With substantial mortgage exposure, BTN’s credit cost should be stable at
63bps this year, based on our model. Maintain BUY and GGM-based IDR2,420 TP
(23% upside).
¨ Higher
volume, better business outlook. We expect Bank Tabungan Negara’s (BTN)
higher loans volume in 2017 to come mainly from its subsidised mortgages
segment. Non-subsidised mortgages would be another growth engine – given
BTN’s niche market in the low income segment (ie mortgage sizes of IDR200m).
This year, the Government has already set aside a total budget of IDR15.2trn
for subsidised housing, which is divided into the:
i. IDR9.7trn housing
finance liquidity facility (FLPP) scheme;
ii. IDR3.7trn interest
rate subsidy scheme;
iii. IDR2.2trn down
payment subsidy.
Currently BTN is using the interest rate
subsidy scheme for subsidised mortgages, while waiting for the Government’s
decision on the funding percentage for the 2017 FLPP scheme.
¨ Stable credit cost. BTN’s December NPLs
improved to 2.8%, far exceeding our expectation of 3.1%. As such, 2016
earnings beat our forecast, due to a much lower credit cost of 46.7bps (2015:
62.9bps). Given BTN’s strategy to maintain mortgages as its core business,
credit costs should remain manageable at 63bps in this year, resulting in a
decent LLC ratio of 47.9% by end-2017F.
¨ Maintain
BUY.
We maintain our BUY call and GGM-derived IDR2,420 TP. Our key assumptions are
CoE of 12.2%, ROE of 14% and long term growth of 3%. Our TP is based on 2017F
P/BV of 1.2x, which is below its 7-year average P/BV of 1.3x.

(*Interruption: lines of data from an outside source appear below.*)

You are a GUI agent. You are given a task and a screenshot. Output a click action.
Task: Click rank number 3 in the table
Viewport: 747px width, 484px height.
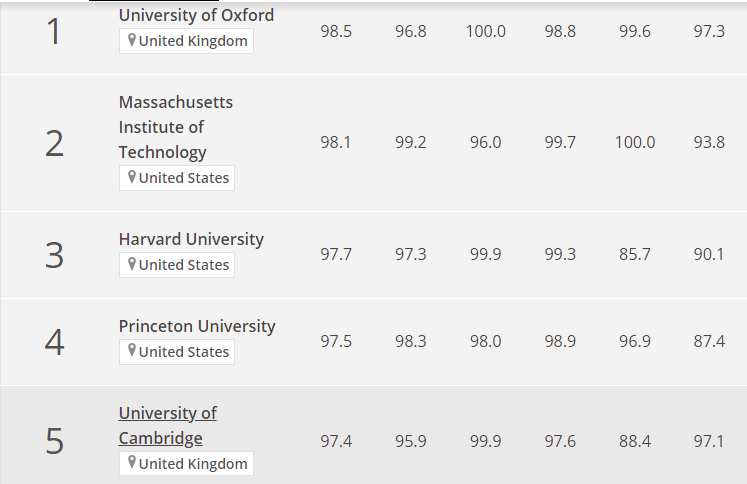coord(54,255)
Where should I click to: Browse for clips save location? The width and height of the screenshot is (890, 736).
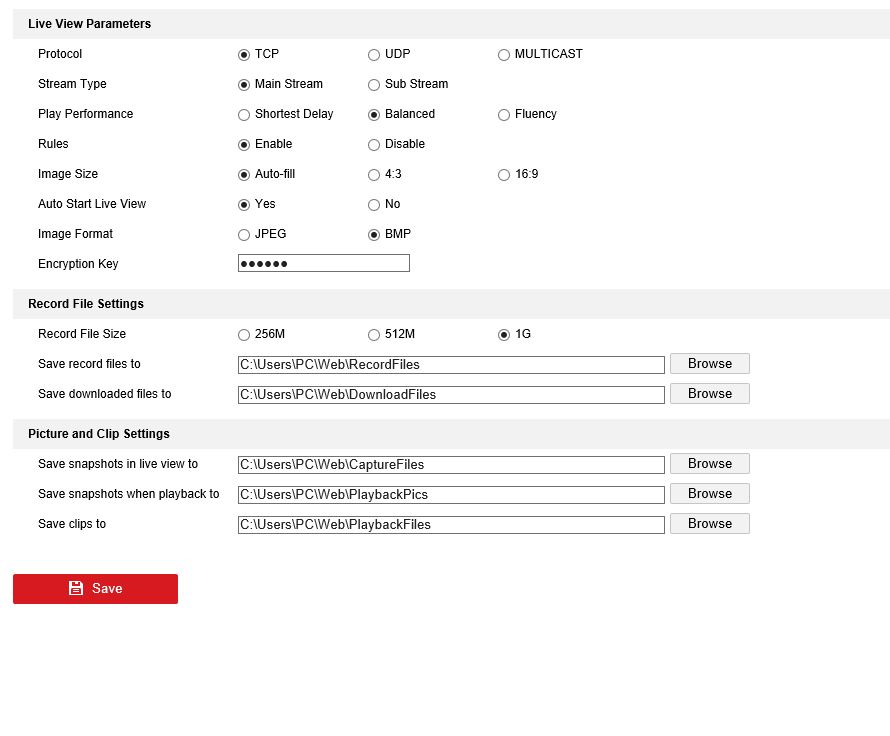(709, 524)
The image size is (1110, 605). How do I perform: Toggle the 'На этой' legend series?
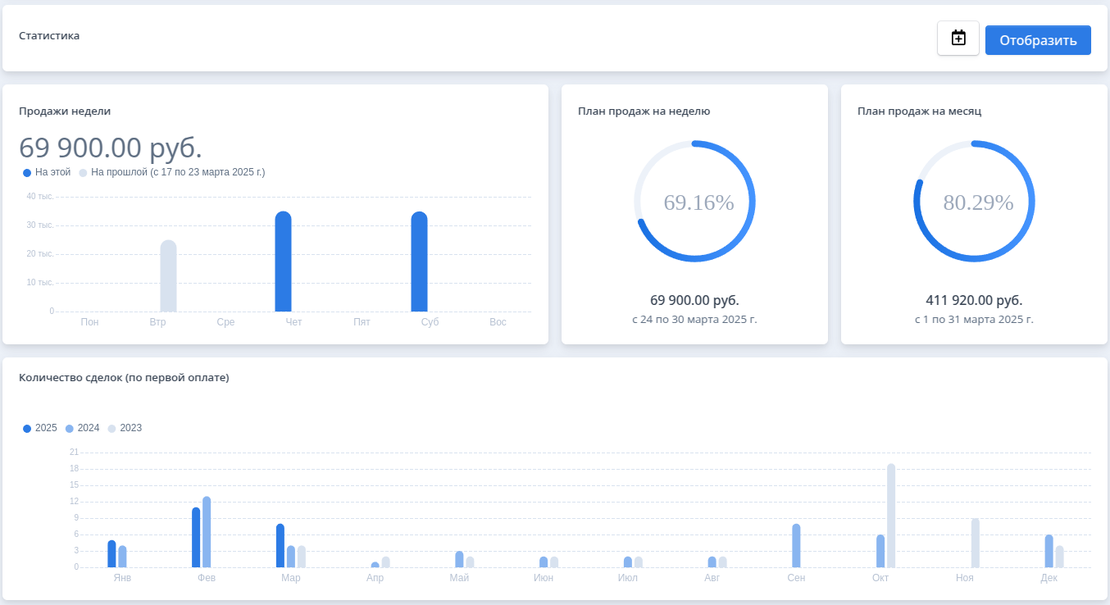(x=47, y=172)
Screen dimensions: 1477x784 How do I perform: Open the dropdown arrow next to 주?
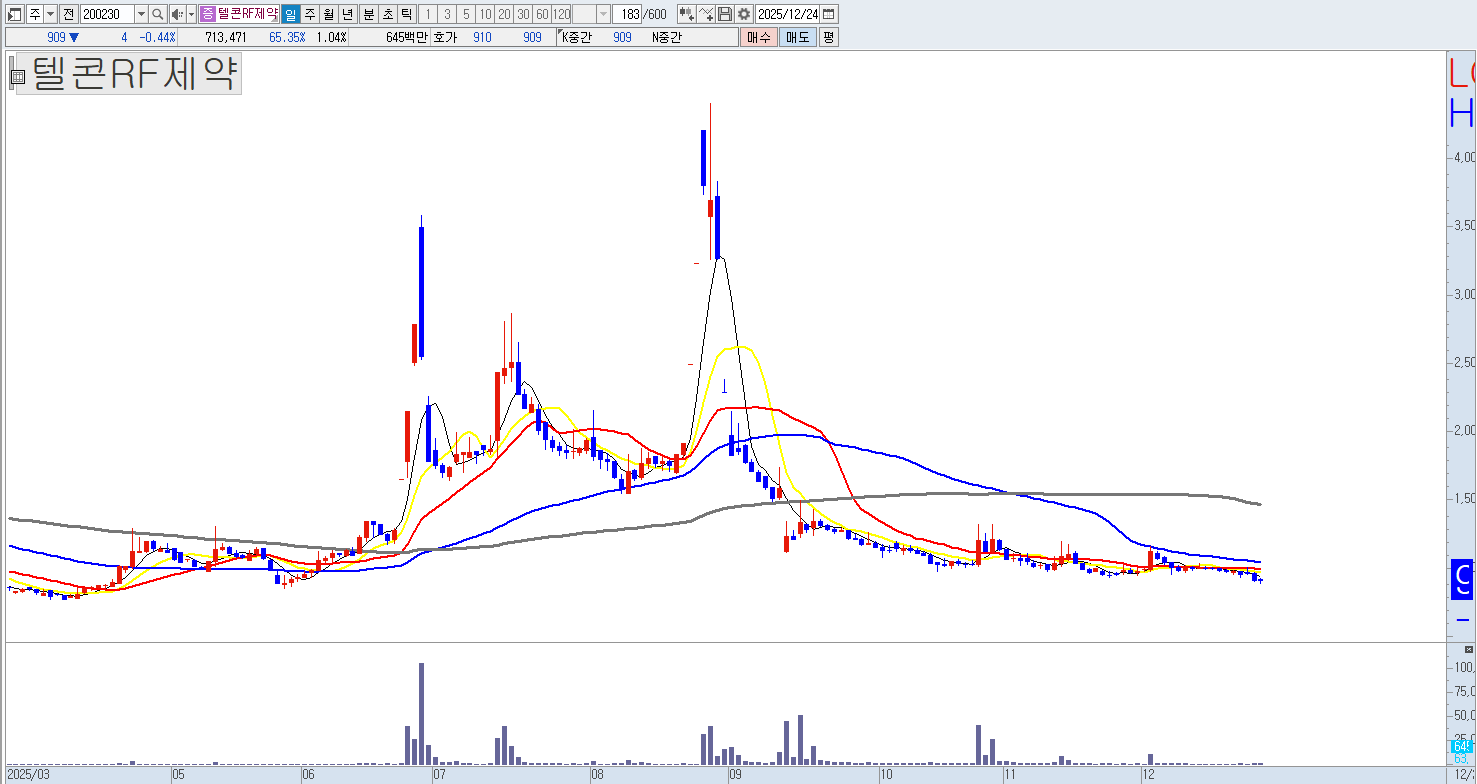[50, 14]
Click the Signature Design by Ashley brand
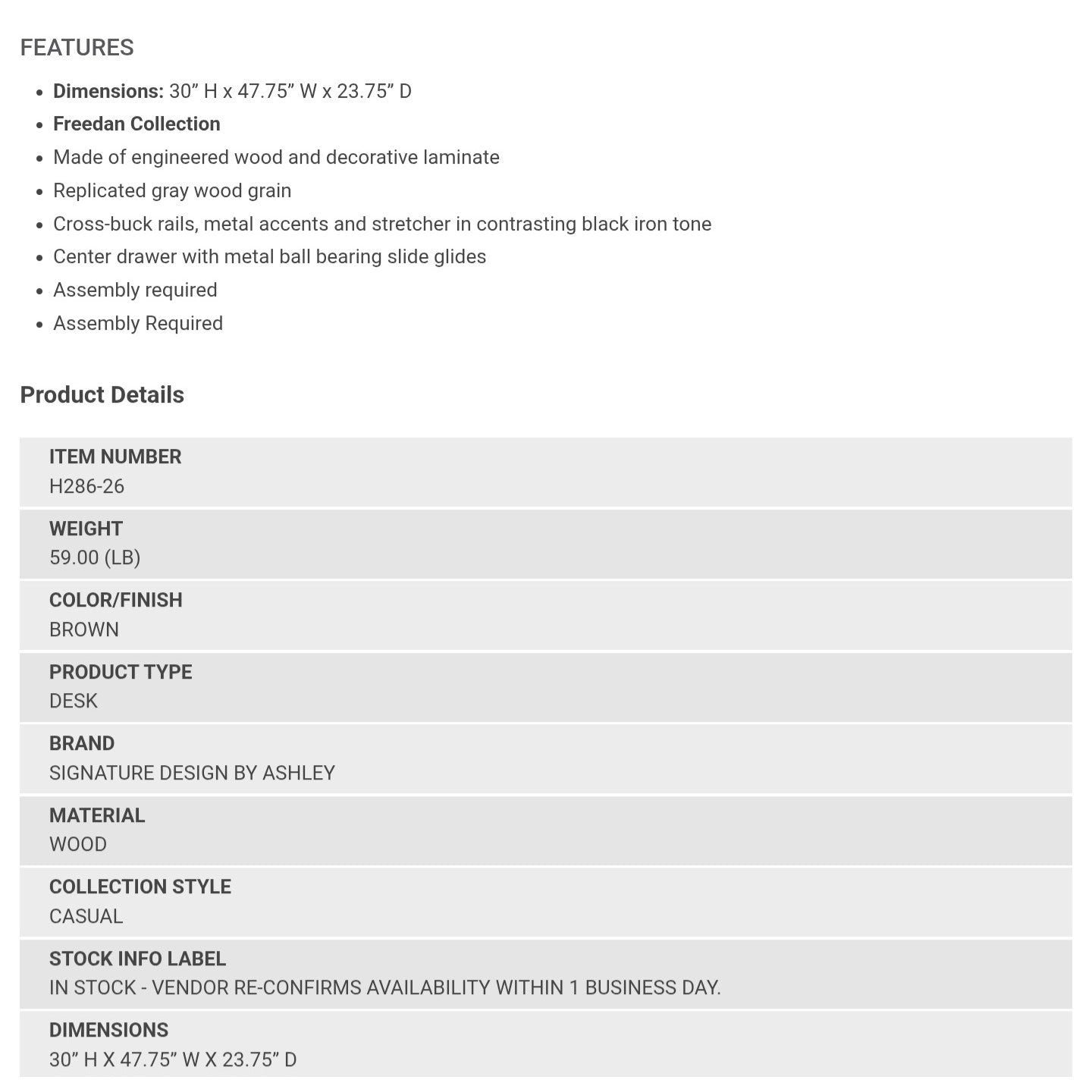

¨ Risks. Short-term risks to
our forecasts include a delay in the 2017 FLPP scheme and limited supply of
subsidised housing. (Eka Savitri)
Link to
report: Bank Tabungan Negara : More Good Years Ahead
Bank Mandiri (BMRI
IJ, Neutral, TP IDR11,600), Continue to focus on asset quality improvement
On last Tuesday
Mandiri held an analyst meeting on its FY16 result. Using today’s closing
price, Mandiri trades at 2017F P/BV multiple of 1.5x (-1SD of its historical
mean).
Key highlights:
FY16 performance:
¨ Net
interest income represents 106%/104% of our/consensus forecast supported by
11.2% YoY loans growth.
¨ Net
interest margin (NIM) expanded to 6.2% due to a lower blended CoF of 3.2%
(FY15: 3.7%).
¨ Cost
to income ratio (CIR) improved to 42% from 42.8% due to a manageable opex
growth.
¨ Gross
non-performing loans (NPL) ratio rose to 4% (end-15: 2.6%).
¨ Credit
cost hover at 392bps, far above Mandiri’s management guidance of maximum
320bps.
¨ Net
profit of IDR13.8trn accounted for 78%/86% of our/consensus forecast.
4Q16 performance:
¨ Net
interest income up by 2% QoQ.
¨ Blended
CoF slightly fall by 10bps to 3.4% in 4Q16.
¨ Credit
cost of 543bps as Mandiri’s management aims to building up its loan loss
coverage (LLC) ratio at its comfortable level of above 120%.
¨ All
in, net profit fell by 63.4% QoQ.
What we miss:
¨ Higher
than expected credit cost of 392bps in FY16 as the pressure in asset quality
reflected through 4% gross NPL ratio (vs 3.5% of our expectation). Such
figure is above Mandiri’s management guidance of 280-320bps for FY16.
What to expect:
¨ Loan
growth would start to pick up in FY17 at 12.4% as we anticipate Mandiri’s
management would continue to focus on improving its assets quality until 1Q17
at the soonest.
¨ Asset
yield would continue to fall due to lower loan yield coming from higher
corporate lending exposure. We expect lower asset yield at 8.4% in FY17
(FY16: 9.1%).
¨ NIM
would fall to 5.7% for FY17 (FY16’s reported NIM: 6.4%) in our forecast
mostly coming from lower asset yields projection.
¨ We
expect gross NPLs ratio would improve with lower credit cost as Mandiri would
focus towards corporate lending which require lower credit cost compared to
commercial and SME lending. (Eka Savitri)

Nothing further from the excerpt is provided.